Besides protein down-regulation, structural and functional modulation of barrier function can be also achieved by endocytosis of TJ proteins by a mechanism that depends on the stimulus involved.34 Pro-inflammatory factors such as TNF and bacterial products have been shown to induce the internalization of ZO-1 and occludin by caveolar-mediated endocytosis38 together with a concomitant loss of barrier function. Notably, caveolar-mediated endocytosis has been identified as the most significant signaling pathway associated with the transcriptional signature of IBS-D in the jejunum.13 Taken together, these results suggest that ZO-1 down-regulation and redistribution may help to explain the increased intestinal permeability observed in IBS-D, although further studies are needed to define the mechanisms and functional consequences of this alteration.
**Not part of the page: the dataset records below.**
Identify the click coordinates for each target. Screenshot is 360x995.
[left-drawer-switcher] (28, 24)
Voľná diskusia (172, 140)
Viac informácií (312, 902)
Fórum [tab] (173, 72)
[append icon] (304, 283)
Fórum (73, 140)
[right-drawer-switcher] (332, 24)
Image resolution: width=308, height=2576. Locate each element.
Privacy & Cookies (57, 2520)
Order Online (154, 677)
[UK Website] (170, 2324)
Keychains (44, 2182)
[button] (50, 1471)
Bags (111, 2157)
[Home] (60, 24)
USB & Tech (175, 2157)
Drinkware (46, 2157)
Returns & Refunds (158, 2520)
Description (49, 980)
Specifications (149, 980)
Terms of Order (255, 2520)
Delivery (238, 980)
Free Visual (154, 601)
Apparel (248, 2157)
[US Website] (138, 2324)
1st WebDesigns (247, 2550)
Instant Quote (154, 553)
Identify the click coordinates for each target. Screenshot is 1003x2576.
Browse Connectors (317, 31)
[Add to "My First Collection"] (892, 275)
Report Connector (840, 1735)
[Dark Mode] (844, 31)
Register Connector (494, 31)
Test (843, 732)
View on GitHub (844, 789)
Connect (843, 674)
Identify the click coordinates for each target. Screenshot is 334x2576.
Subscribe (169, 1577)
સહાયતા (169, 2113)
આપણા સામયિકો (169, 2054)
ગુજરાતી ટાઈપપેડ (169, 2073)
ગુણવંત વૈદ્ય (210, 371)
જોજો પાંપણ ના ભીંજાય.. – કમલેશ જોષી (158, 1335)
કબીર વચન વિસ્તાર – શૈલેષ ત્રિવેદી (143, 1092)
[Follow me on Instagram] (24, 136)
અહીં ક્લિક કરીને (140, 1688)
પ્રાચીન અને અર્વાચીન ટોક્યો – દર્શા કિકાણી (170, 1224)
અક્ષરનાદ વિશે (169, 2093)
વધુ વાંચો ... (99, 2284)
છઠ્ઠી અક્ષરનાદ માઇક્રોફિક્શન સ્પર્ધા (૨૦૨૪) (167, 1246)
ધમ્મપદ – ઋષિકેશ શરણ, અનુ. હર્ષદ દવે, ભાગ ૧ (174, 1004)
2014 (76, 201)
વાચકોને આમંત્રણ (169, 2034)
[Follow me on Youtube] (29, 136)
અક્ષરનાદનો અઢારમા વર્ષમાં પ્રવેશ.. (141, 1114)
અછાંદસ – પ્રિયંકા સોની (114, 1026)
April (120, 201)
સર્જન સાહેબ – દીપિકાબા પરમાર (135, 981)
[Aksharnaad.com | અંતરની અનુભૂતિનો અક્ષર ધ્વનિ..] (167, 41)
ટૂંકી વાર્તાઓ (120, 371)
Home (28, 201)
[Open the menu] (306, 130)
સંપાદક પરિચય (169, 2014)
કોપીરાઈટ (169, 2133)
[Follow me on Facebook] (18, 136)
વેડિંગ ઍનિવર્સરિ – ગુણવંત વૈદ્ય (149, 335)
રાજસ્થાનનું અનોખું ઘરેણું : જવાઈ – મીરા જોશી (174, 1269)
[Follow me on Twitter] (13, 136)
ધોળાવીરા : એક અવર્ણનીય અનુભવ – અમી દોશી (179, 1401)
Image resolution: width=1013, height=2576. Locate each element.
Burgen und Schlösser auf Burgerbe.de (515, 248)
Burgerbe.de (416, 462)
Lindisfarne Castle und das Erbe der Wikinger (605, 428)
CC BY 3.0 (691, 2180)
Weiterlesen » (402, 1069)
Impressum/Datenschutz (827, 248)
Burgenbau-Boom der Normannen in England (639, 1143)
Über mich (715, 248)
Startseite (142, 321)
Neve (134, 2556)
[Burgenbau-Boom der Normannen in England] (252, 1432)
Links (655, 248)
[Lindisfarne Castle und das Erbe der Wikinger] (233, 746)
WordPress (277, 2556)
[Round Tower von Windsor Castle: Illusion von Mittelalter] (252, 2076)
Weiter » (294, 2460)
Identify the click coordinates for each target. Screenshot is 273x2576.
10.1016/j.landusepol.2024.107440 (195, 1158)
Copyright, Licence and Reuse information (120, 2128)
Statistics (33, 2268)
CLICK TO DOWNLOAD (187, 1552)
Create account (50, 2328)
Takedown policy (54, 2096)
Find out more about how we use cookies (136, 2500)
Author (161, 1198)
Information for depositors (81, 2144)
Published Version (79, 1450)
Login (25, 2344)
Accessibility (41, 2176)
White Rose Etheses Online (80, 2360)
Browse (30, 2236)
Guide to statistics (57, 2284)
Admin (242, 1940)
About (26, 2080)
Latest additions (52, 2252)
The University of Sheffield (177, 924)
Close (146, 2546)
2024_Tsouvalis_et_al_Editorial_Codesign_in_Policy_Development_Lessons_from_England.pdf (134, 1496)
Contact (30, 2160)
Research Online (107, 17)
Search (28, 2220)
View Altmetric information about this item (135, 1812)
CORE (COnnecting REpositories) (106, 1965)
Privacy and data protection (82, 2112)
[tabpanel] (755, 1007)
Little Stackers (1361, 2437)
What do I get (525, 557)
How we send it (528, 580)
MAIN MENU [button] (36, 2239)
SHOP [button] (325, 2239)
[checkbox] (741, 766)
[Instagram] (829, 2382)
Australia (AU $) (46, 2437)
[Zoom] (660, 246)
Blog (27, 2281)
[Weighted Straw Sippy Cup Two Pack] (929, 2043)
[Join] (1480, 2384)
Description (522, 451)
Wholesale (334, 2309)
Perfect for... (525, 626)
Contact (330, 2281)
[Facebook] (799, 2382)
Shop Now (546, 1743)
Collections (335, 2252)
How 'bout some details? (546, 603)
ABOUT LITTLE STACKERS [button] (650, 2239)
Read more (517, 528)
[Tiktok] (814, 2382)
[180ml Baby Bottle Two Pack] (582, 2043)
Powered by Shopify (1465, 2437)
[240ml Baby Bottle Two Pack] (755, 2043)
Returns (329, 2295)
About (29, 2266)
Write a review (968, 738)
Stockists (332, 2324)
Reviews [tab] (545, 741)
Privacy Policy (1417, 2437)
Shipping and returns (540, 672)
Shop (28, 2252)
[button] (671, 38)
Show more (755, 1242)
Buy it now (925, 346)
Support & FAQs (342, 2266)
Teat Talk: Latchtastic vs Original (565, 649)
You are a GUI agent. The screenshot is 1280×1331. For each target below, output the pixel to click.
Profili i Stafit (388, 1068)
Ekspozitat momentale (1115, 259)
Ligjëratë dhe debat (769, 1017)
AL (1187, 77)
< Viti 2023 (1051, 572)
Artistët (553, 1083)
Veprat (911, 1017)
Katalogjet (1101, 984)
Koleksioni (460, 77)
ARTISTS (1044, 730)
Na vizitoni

The major focus of attention in above efforts has been the characterization of expression of protein-coding genes and their use for determining clinical outcomes. However, the majority of the human genome consists of non-protein-coding RNA (ncRNA).80 Increasing evidence points to an important functional or regulatory role of ncRNA in cellular processes as well as a contribution of aberrant ncRNA expression to disease phenotypes.81 These ncRNAs appear to function by the targeting of different epigenetic regulatory complexes to their intended targets.82 Among the different species of ncRNAs, microRNAs (miRNAs) have been identified as playing a fundamental role in differentiation, survival and function of immune cells, cytokine responses as well as intracellular signaling pathways.83,84 It has recently been shown shown that IBS-D patients harbour a distinctive miRNA profiling,85 which reflects an elevated transcription regulation activity that may account for some of the pathological hallmarks observed in this disorder, i.e., distorted barrier function, low-grade inflammation and immune activation. Small bowel and colon tissues of IBS-D patients with increased intestinal permeability showed a consistent molecular profile defined by up-regulation of miR-29a and down-regulation of glutamine synthetase expression, when compared to healthy and IBS-D with normal permeability. Noteworthy, the expression of miR-29a has been found increased in the colon of ulcerative colitis patients, a disorder also associated with increased barrier permeability, though, on the contrary, its expression was nonsignificantly altered in a small control population of IBS patients.86 It should be equally noted that miR-29a has over 1,100 estimated targets, whose contribution to the effect of miR-29a on intestinal permeability cannot be excluded. One of such putative targets is the TJ core protein claudin-1. Intriguingly, the intestine of IBS-D patients show decreased claudin-1 and claudin-4 protein levels in both the mucosa of the small bowel and the colon, whereas elevated claudin-1 and claudin-3 levels are found in constipated IBS patients.87 These facts support a role for miR-29a in controlling gut inflammation and permeability, but also bring into question its specific utility as a diagnostic marker or therapeutic target for just only IBS-D patients with increased permeability.

CONCLUSIONS

Recent studies conducted in IBS patients provide strong evidence for the presence of low-grade inflammation together with altered intestinal permeability; however, whether one phenomena precedes the other remains to be established. Stress or bacterial-mediated disruption of epithelial barrier function in IBS may result in adaptive neuro-immunological responses that, together with the malfunctioning of inflammation tuning-down mechanisms may lead to longstanding increase of gut permeability and hypersensitivity. The TJ is a critical determinant of mucosal barrier function. In the absence of mucin deficiency or gross epithelial damage, the TJ is the primary determinant of paracellular permeability. Defining how TJ-associated molecules are regulated and how they signal to modulate changes in epithelial cells in IBS would be essential to understand their contribution to the pathogenesis of this disorder.